Subscription business models offer a lot of benefit to owners since they provide a better idea of the upcoming month’s income, the ability to develop relationships with customers and therefore improve customer retention, a way to stand out from the competition, and more. While the subscription model may not be the perfect fit for all types of businesses, it’s something you may want to consider adapting to yours.

Direct Sales

The direct sales business model is somewhat unique and not something that many businesses think to use since it is often associated with multilevel marketing which is, in turn, often associated with and mistaken for a pyramid scheme. With the right marketing and effort, though, you could easily help your existing and potential customer base understand the difference between direct sales and multilevel marketing and could start reaping the rewards that the business model has to offer. Companies like Mary Kay, The Pampered Chef, Tupperware, Stampin’ Up, and many other recognized brands have all had success from the direct sales model, and if you leverage it right, you can too. Although you would still have to market and run your business as normal, having customers who make the direct sales would help you gain exposure more quickly and increase revenue just as fast.

Freemium

Like the subscription model, the freemium model is becoming more and more common these days; however, it generally only works for service-based businesses rather than businesses with a physical product. Businesses like Canva, Spotify, and others will offer a free option for their services, making it available to those who don’t have the money or don’t want to pay. They also offer a premium option, though, that will get rid of ads or offer more features for a small monthly fee or a purchase, catering to those who love the product but want a little more out of it.

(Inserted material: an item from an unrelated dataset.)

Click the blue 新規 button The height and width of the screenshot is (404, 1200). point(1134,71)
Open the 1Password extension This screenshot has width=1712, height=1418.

Freemium business models are a great option since they attract both the customers who are looking for a free trial or a free experience as well as those who are willing to pay, but it will often convert free customers, simultaneously increasing exposure and revenue.

In Conclusion

There are several business models to choose from, but you may find that one is better than another based on your business type and goals. However, it’s important not to rule out any business models when considering which to choose since there may be one that isn’t standard for your industry, but that will fit your business and help you earn more money than you might have originally thought.

Which business model are you considering for your startup business?